Transitioning to 28 nm manufacturing will likely help AMD design this generation’s dual-GPU card—and we can only hope acoustics receive plenty of attention.
More immediately, though, AMD’s single-GPU Radeon HD 7950 holds its own admirably in the high-end space, trading blows with Nvidia’s year-old GeForce GTX 580 in most of the games we tested, cruising right past the GF110-based board in some titles and giving up ground in others.
That the 7950 matches pace with Nvidia's GeForce GTX 580 doesn't impress us much, given the competing card's age. However, AMD does several other things very much right with the Radeon HD 7950. Compute performance, for example, appears to be significantly improved compared to the company’s prior-generation product (and indeed its competition). Innovations in power consumption translate to guilt-free multi-card configurations as second (and reportedly third and fourth) GPUs spin down when they’re idle. CrossFire scaling also looks to be commendable right out of the gate. Those are all attributes that help AMD's second-fastest single-chip solution stand above its most obvious nemesis in Nvidia's portfolio.

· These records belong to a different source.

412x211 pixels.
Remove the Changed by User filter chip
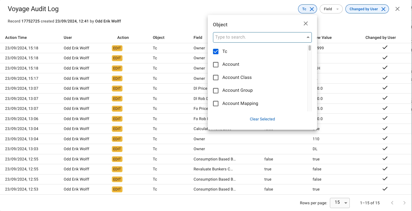(383, 9)
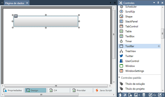Image resolution: width=165 pixels, height=97 pixels.
Task: Choose the TabControl icon
Action: (121, 26)
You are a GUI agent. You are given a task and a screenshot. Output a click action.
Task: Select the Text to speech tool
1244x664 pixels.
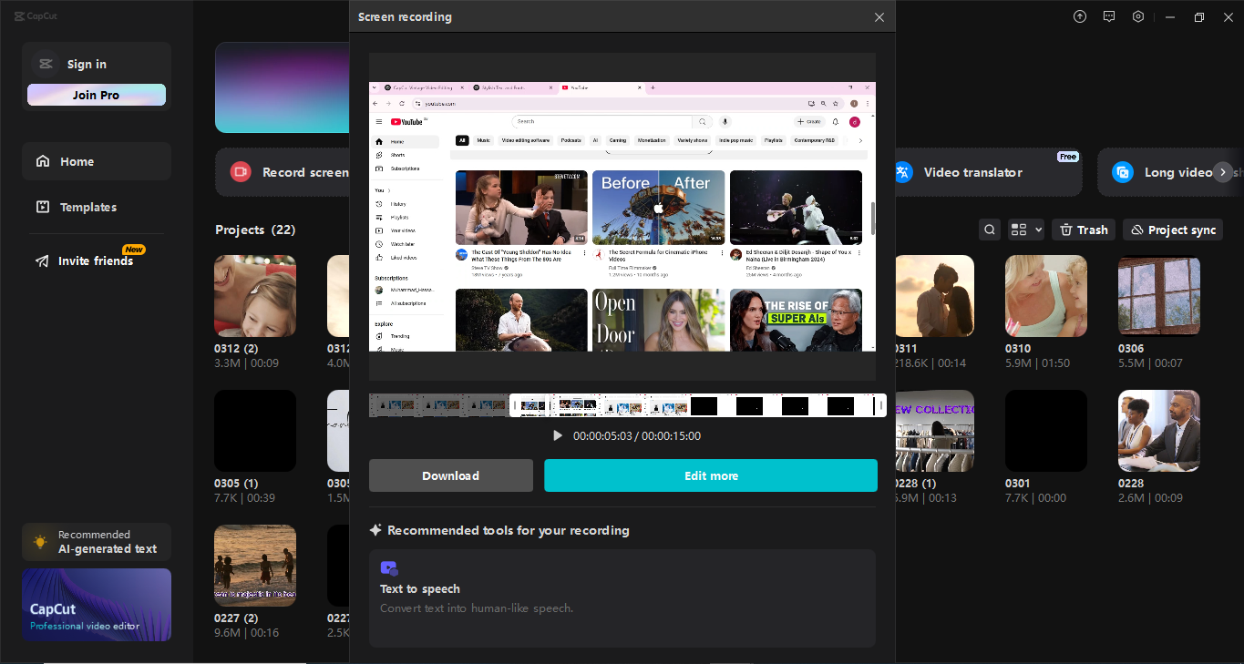tap(622, 588)
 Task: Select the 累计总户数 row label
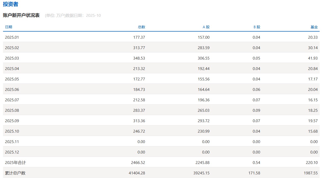pyautogui.click(x=15, y=173)
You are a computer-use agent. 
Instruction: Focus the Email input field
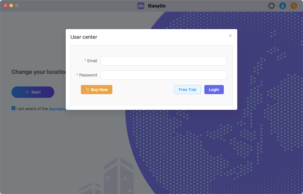coord(164,61)
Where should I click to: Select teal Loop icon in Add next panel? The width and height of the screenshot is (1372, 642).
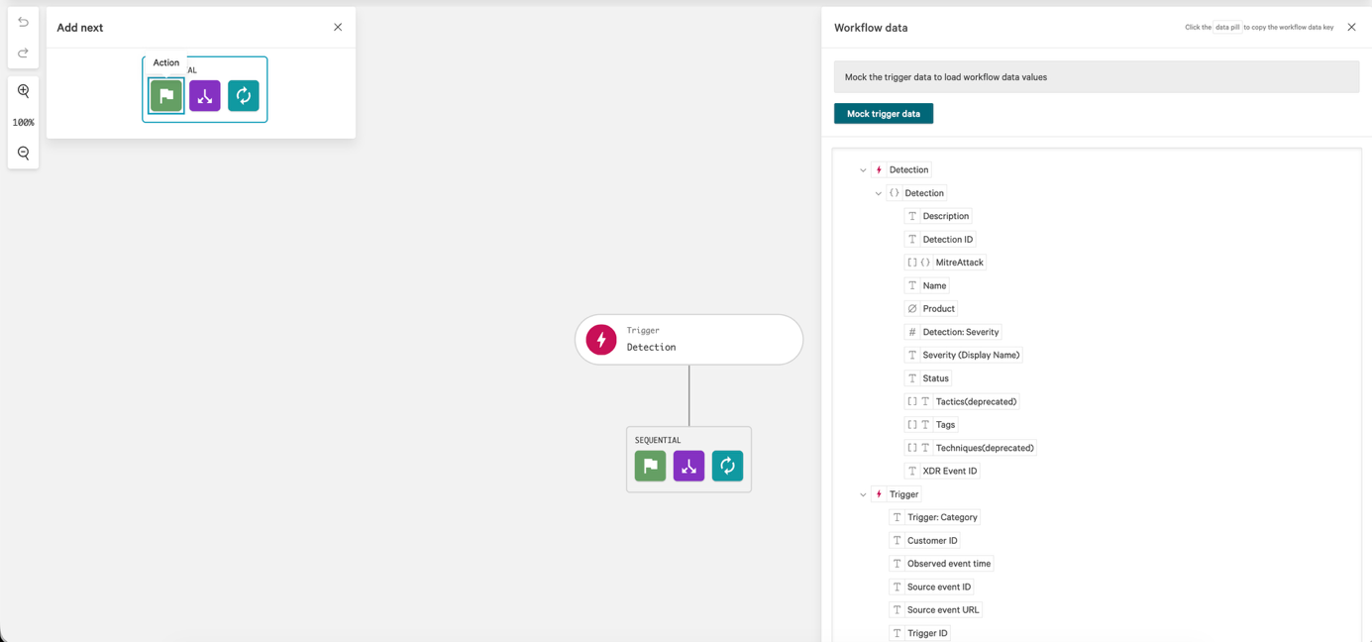tap(243, 96)
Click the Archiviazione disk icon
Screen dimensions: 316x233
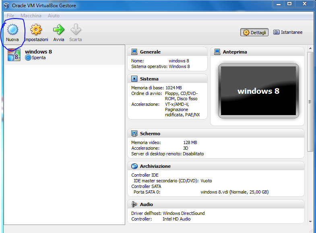134,166
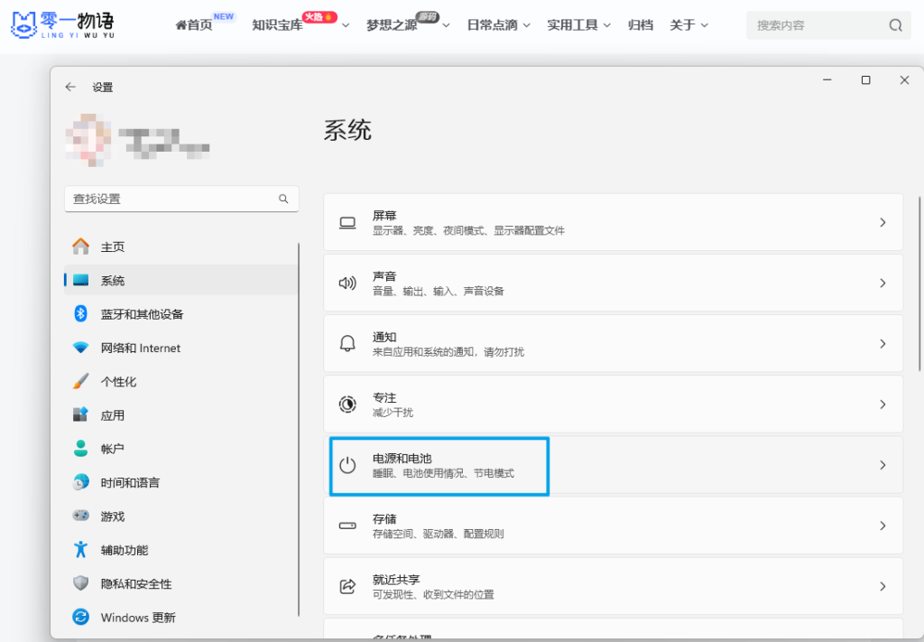Open the 通知 notifications settings
This screenshot has width=924, height=642.
[613, 343]
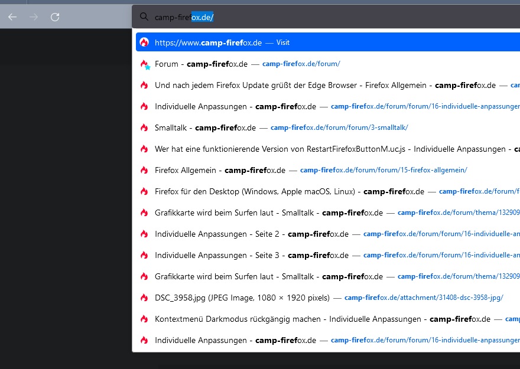Select the https://www.camp-firefox.de Visit suggestion
Screen dimensions: 520x369
(208, 43)
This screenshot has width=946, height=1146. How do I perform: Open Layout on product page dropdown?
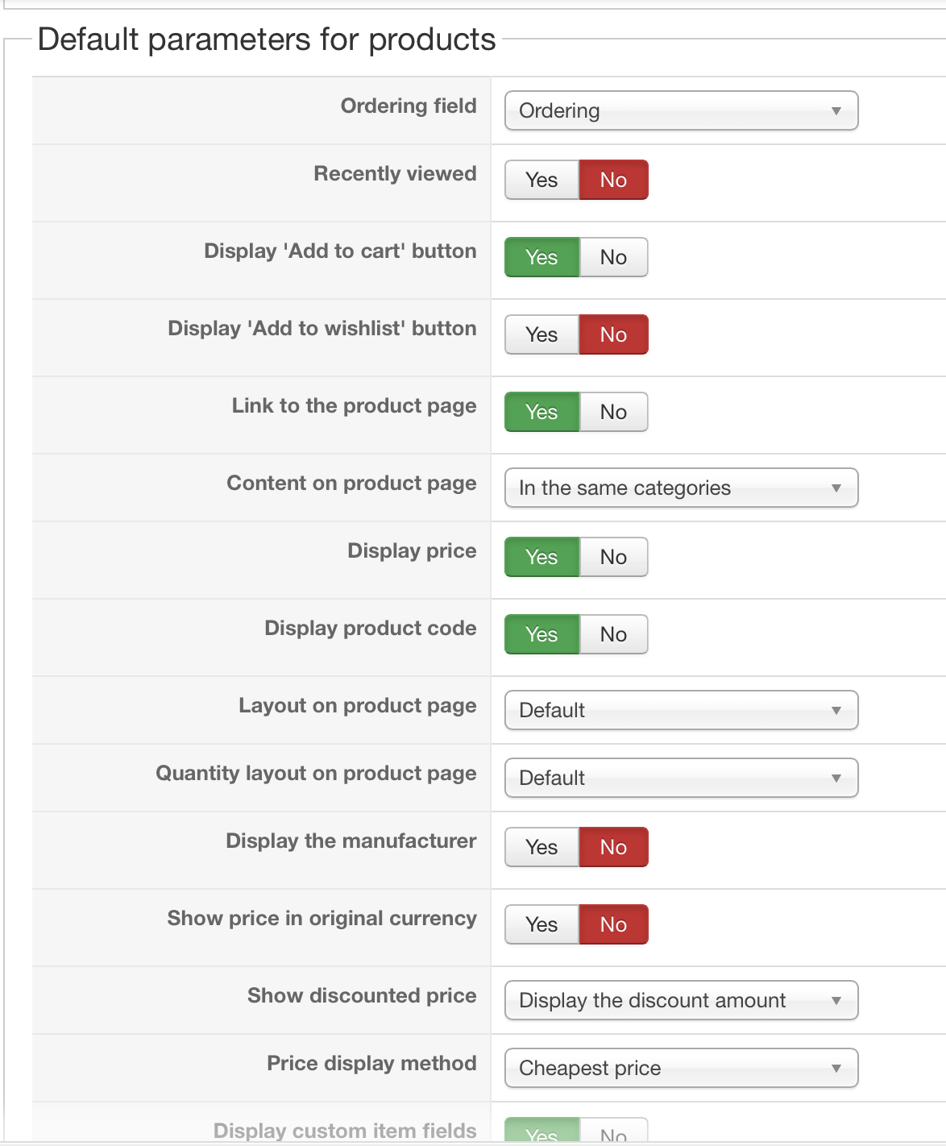coord(681,710)
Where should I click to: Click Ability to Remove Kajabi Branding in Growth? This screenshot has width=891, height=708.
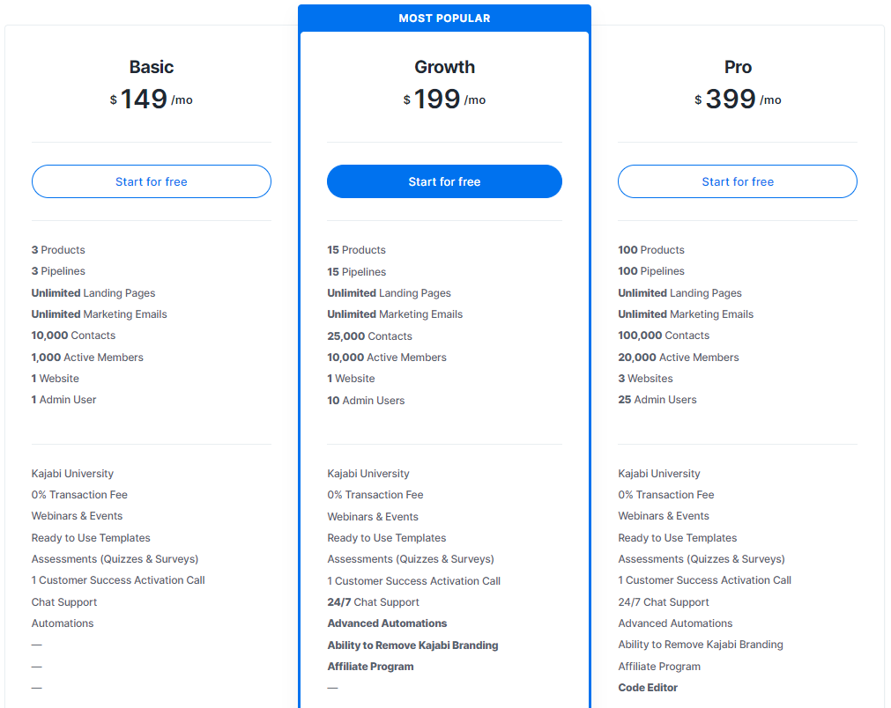(412, 645)
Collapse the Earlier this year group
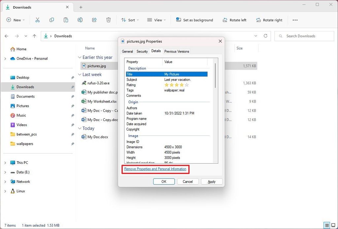The image size is (338, 229). pos(80,57)
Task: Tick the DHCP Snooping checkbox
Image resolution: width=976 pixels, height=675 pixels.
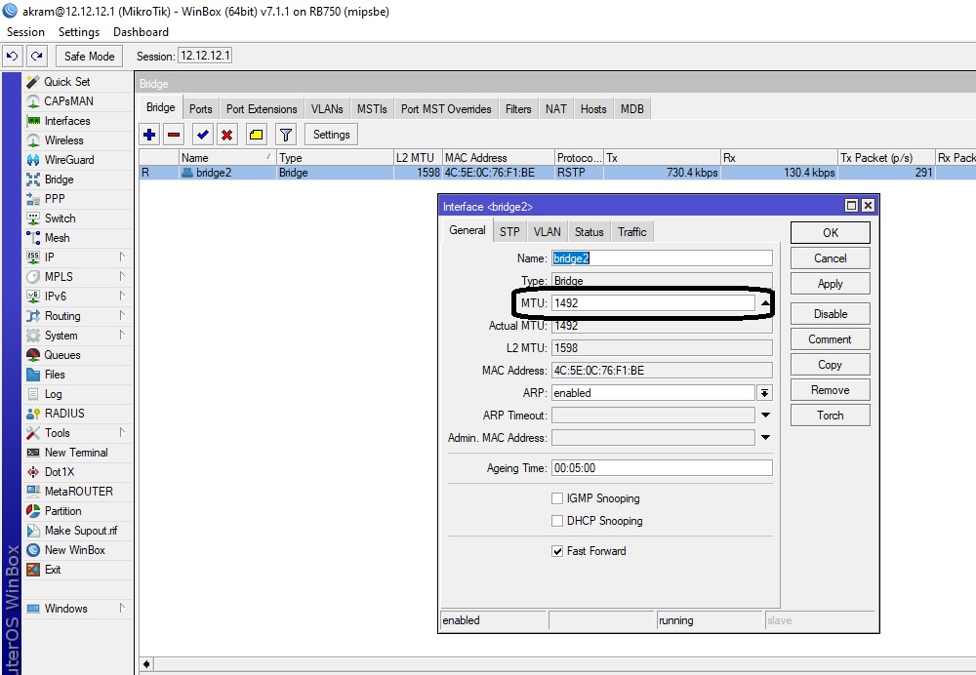Action: tap(557, 521)
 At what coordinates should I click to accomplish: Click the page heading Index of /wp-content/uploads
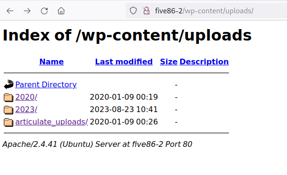tap(127, 35)
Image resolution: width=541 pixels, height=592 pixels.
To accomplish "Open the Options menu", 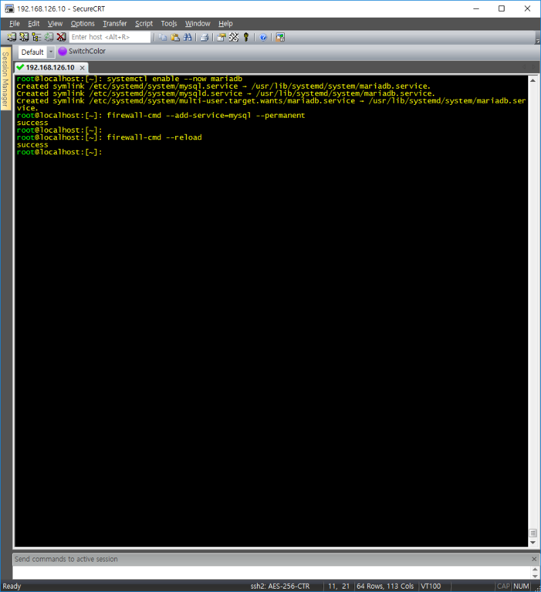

Is everything perfect on the beaches of Tahiti? Decidedly not. We weren’t able to get hardware-accelerated encoding working in one of the leading transcode apps, and despite having access to a preview build of an unnamed piece of software with VCE support, AMD’s latest drivers still don’t expose support (more than a month after the Radeon HD 7970 launched, even). Plus, even in the face of downright-chilly load temps, the Radeon HD 7950’s blower generates more noise than the dual-GPU GeForce GTX 590 running through loops of Metro 2033.
Ultimately, enthusiasm for the Radeon HD 7950 is going to be determined by the price at which AMD sells it (Ed.: which we now know should be somewhere around $450) and the amount of supply seen between now and whenever Nvidia is able to answer back. AMD is peddling one single-GPU card that’s faster than Nvidia’s best effort and another that’s comparable. If you want more performance, from an individual card, at least, you'll have to buy a Radeon HD 6990 or GeForce GTX 590. And gosh, I still don’t care for either of those two options.
The cheapest GeForce GTX 580 goes for about $470, while Radeon HD 7970s have crept up $10 to $560. I’d totally be willing to pay a $10 or $20 premium over the 580 for AMD’s new Radeon HD 7950, if only because of the compute potential and power consumption advantage. But I’d also want accelerated encoding to work, and I’d like to see the potential speed-up with VCE factored in.
Let’s see if AMD can get this card’s full suite of capabilities up and running before it has more compelling competition. At an anticipated price tag of $450, it's a cheaper, cooler, and more power-friendly alternative to GeForce GTX 580. In games, there's really no contest in a decision between the two.